Tags
“Are you OK?”
Sometimes, it feels as if we all are walking around wrapped in a blanket of anonymity, almost invisible. We interact with people, but we don’t see them and they don’t really see us.
So I was surprised when the homeless man at Starbucks asked in a worried voice if I was OK. He had ordered a cup of hot water, I had ordered a cold drink and a warm muffin, which I had just offered to him and he’d accepted gratefully.
I didn’t know what he meant at first, until I realized that the tremor in my left hand was pretty bad. I hastened to tell him that no, I wasn’t nervous, it’s just a tremor. He asked if it was Parkinson’s Disease, and I said no, and left.
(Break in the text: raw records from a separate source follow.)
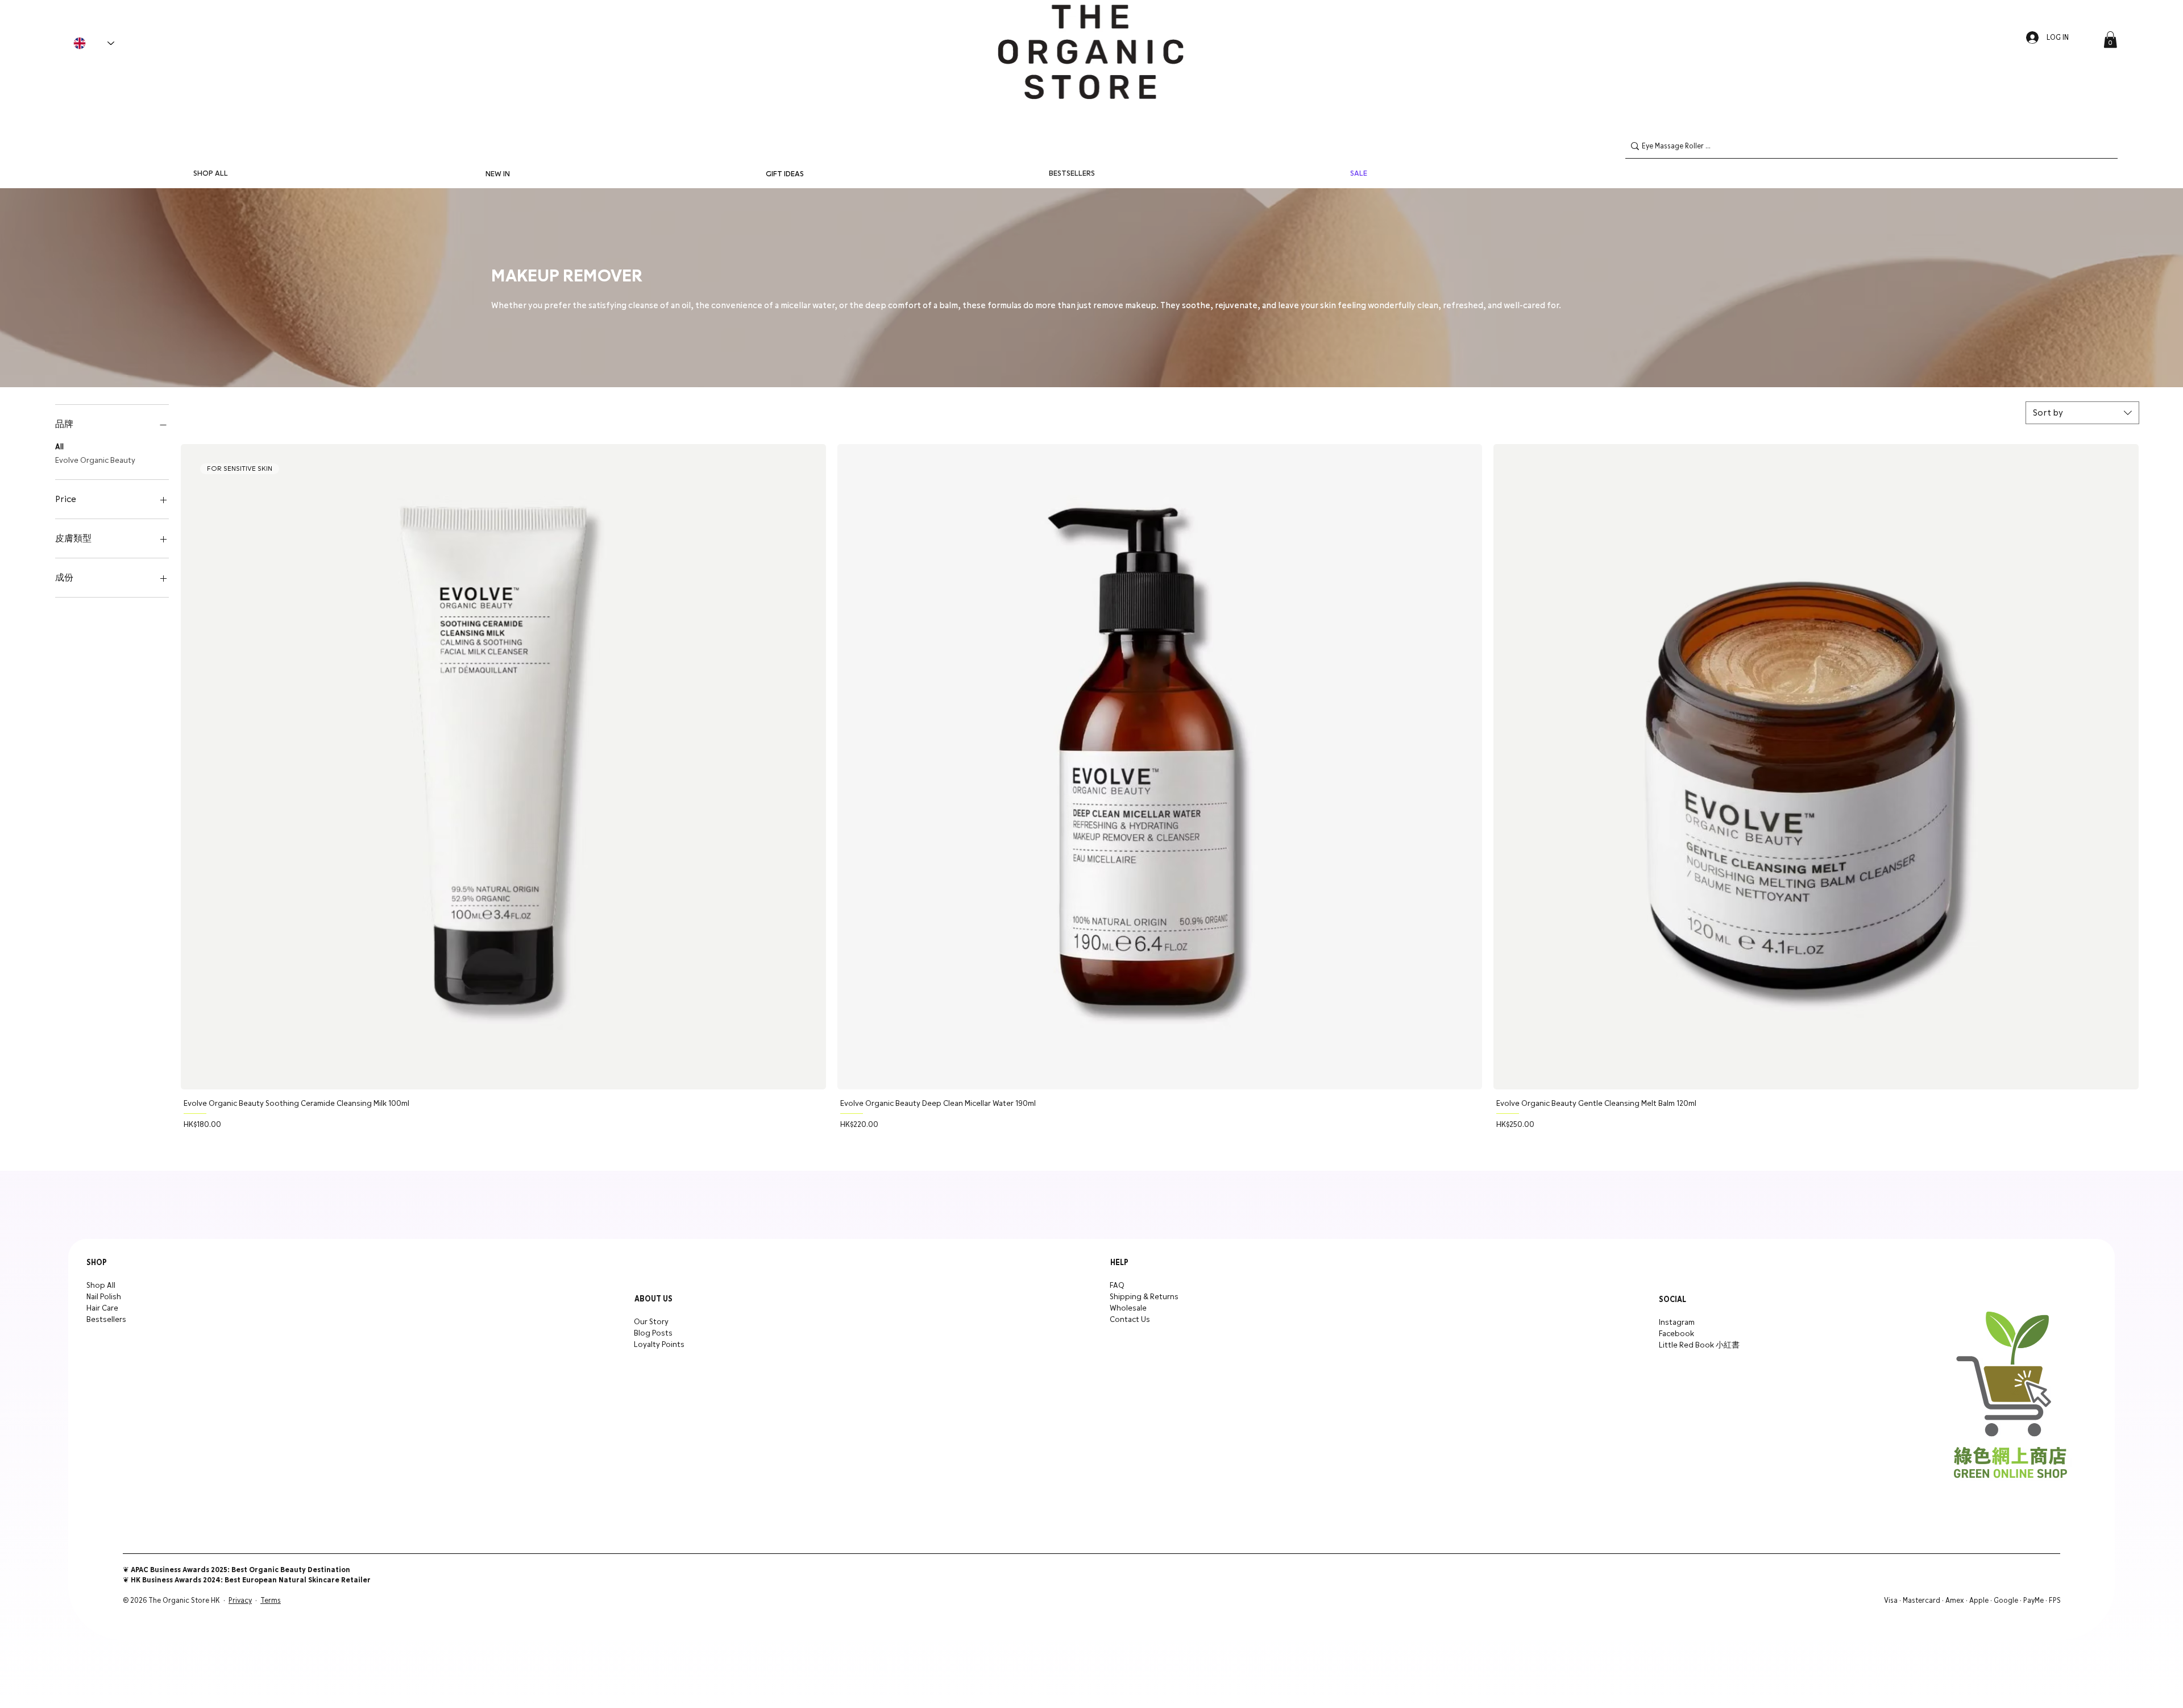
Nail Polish (103, 1297)
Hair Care (102, 1308)
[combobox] (2082, 412)
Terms (270, 1600)
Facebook (1676, 1334)
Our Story (651, 1322)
I think he’s the one with Parkinson’s. I recognized the shuffle when he walked. I’m sure he wanted to talk, but I was tired and late for an appointment, and wasn’t up for a conversation.
But I haven’t stopped thinking about him and the kind way he asked about me. People often notice my tremor and then look away quickly, hoping I didn’t notice them noticing. I usually do. If you’ve ever been in a position when people might stare at you — a disability or an assistive device — you can’t miss it. It’s the abrupt glance away that betrays them.
The young woman at the Starbucks counter knew my name — she’d asked for it for my order — but she pretended not to notice when I struggled to take bills and change out of my wallet. I was tired and thirsty, and both make my hands shake more.
The guy who handed me my drink pretended not to notice when I almost dropped it. Only the homeless person wearing slippers and a ragged bathrobe in the middle of the afternoon noticed and asked about my welfare.
Today is the beginning of the month of Nissan, which means that Passover is just two weeks away. We will sit at our Seders and tell an ancient story, the birth-saga of the Jewish people. We will celebrate moving from constriction to freedom.
Despite the hopeful ending of the Passover story, I will not be freed from my tremor, and the homeless man will still be sick and homeless. We carry our burdens with us. But every once in a while a stranger will take a moment to be kind, to give away a muffin, or to ask if you’re ok, and the world becomes a little brighter.

As you said, we all carry our own burdens, sometimes silently.